Structuring Data for Control, Compliance, and Clarity?

In several studies revealed that AI-powered medical chatbots, despite their fluency, were producing dangerously misleading outputs. One analysis published in The American Journal of Medicine found that nearly 46% of citations generated by ChatGPT in medical responses were fabricated, and over 27% of the content was hallucinated1. Another study discovered that models suggested off-label drug use, invented treatment protocols, and offered advice without grounding in peer-reviewed evidence2.

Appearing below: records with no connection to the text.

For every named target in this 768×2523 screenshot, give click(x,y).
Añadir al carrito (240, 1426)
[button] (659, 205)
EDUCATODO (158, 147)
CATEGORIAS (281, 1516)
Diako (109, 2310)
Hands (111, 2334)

The problem was not model design, it was data governance.

These systems had been trained on web-scraped forums, clinical texts, and patient posts without consistent metadata, licensing records, or quality tracking. Developers could not trace where a hallucinated answer came from, whether it was informed by expert material, or if it originated from outdated, biased, or even dangerous user-generated content.

The failure was foundational:

  • No data lineage
  • No annotation versioning
  • No consent or usage tracking
  • No audit trail

And once the model was deployed, it was too late to correct. Users were already exposed to misleading or unsafe information, without transparency, accountability, or remediation.

These incidents highlight a broader truth across AI systems:

Governance doesn’t begin when a model is deployed.
It begins the moment data is collected, and if that moment is missed, no downstream audit can fix what was never recorded.

Poorly structured data pipelines leave developers unable to answer critical questions: - Who collected the data, and under what consent? - What was added, removed, or re-labeled during preprocessing? - Can specific examples be traced and removed if found to be harmful?

In high-risk domains like healthcare, law, and finance, this lack of visibility doesn’t just delay progress, it puts people at risk.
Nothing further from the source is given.